Poutine prêt à offrir un passeport russe à Depardieu

jeudi 20 décembre 2012 18h15
 

PARIS/MOSCOU (Reuters) - Vladimir Poutine s'est déclaré jeudi prêt à accorder un passeport et à accueillir en Russie Gérard Depardieu, au moment où le débat sur l'exil fiscal annoncé ou supposé de plusieurs fortunes françaises prend une dimension internationale.

L'acteur, qui menace de quitter la France pour des cieux fiscaux plus cléments, avait assuré que le président russe, qui l'appelle par son prénom, lui avait envoyé un passeport, ce que le Kremlin n'avait pas confirmé dans un premier temps.

"Si Gérard veut vraiment avoir un permis de séjour ou un passeport russe, c'est une affaire réglée", a déclaré Vladimir Poutine lors d'une conférence de presse.

La polémique a pris de l'ampleur en France quand le Premier ministre Jean-Marc Ayrault a qualifié d'"assez minable" l'acquisition par Gérard Depardieu d'une maison en Belgique pour des raisons fiscales.

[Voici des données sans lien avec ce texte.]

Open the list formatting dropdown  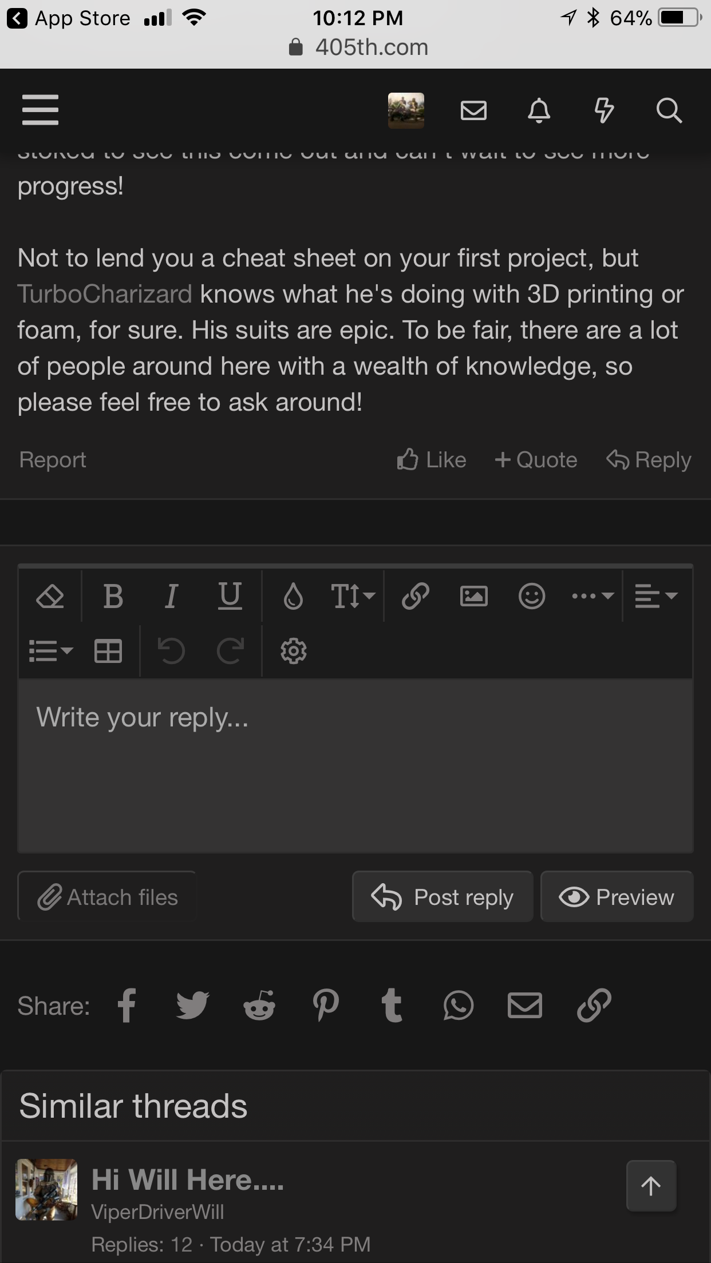(50, 651)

Se sentant "injurié", l'acteur, âgé de 63 ans, a annoncé dimanche qu'il rendait son passeport français.

D'après Le Monde, l'acteur a confié à des proches avoir trois options : s'installer en Belgique, aller au Monténégro, où il possède des affaires, ou s'envoler vers la Russie.

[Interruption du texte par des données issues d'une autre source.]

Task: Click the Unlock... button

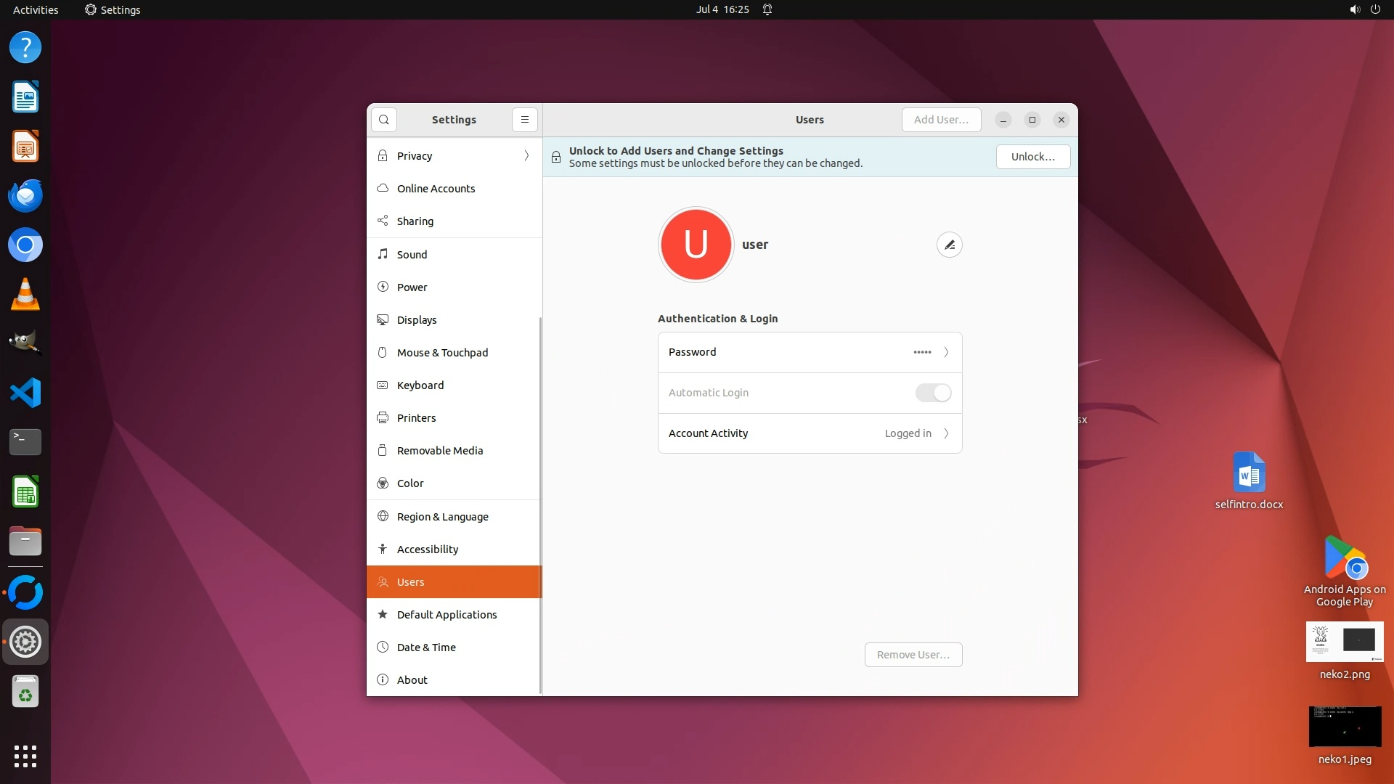Action: (1032, 157)
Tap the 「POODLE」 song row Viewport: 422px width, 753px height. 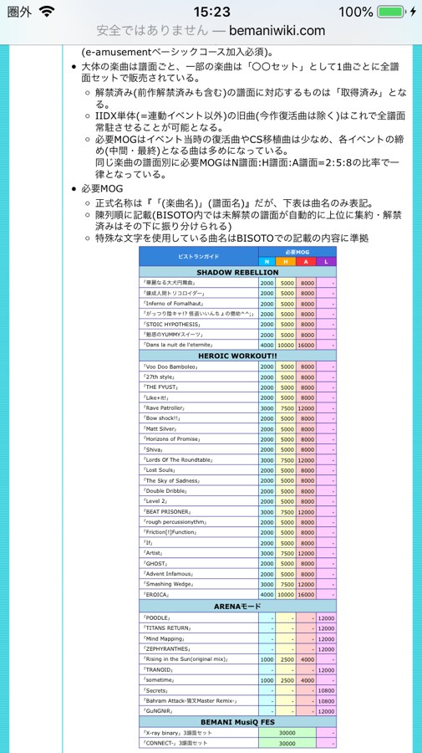[x=237, y=618]
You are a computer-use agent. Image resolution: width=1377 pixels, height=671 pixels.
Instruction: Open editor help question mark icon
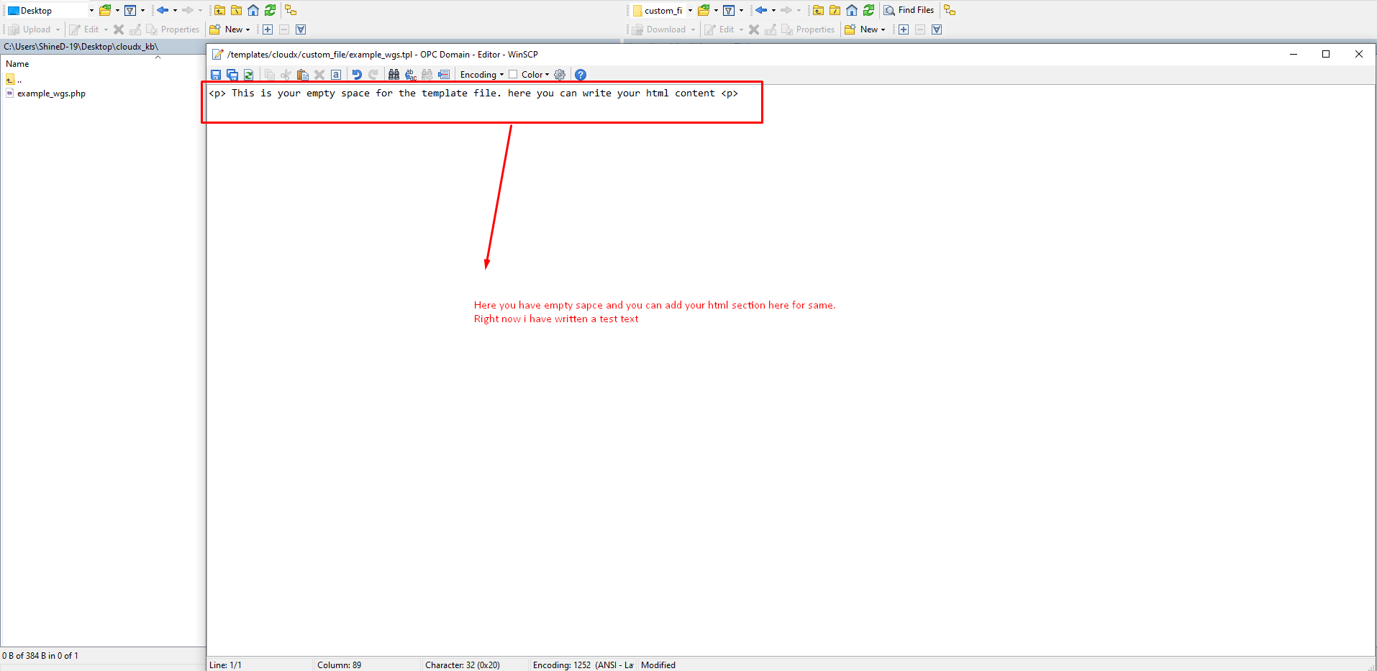pos(581,75)
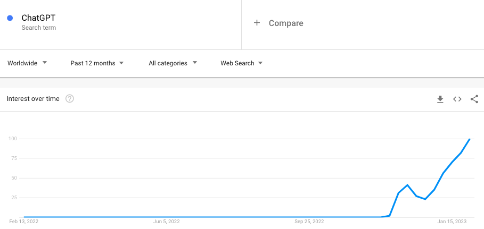The height and width of the screenshot is (229, 484).
Task: Click the Jan 15, 2023 axis label
Action: (x=452, y=221)
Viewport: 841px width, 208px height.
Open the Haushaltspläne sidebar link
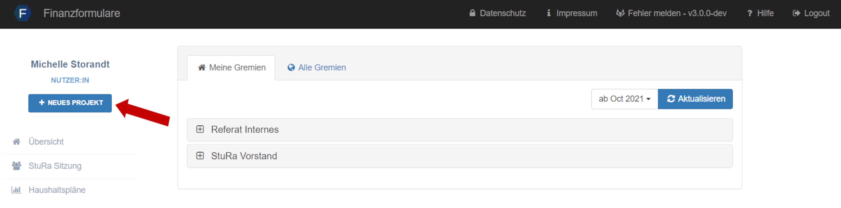tap(57, 190)

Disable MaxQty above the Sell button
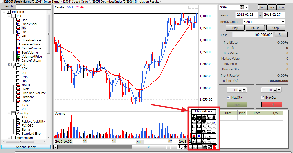pyautogui.click(x=263, y=97)
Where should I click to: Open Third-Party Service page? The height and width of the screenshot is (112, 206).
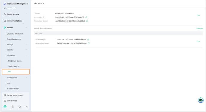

Vladimir Poutine s'est dit certain que les hauts responsables français "ne souhaitaient pas vexer Gérard Depardieu" mais que si cela a été fait "de manière pas très délicate", il s'agissait juste "d'un incident malheureux".

"Nous avons (avec Gérard Depardieu) des relations amicales, mais je sais qu'il se sent français", a-t-il ajouté.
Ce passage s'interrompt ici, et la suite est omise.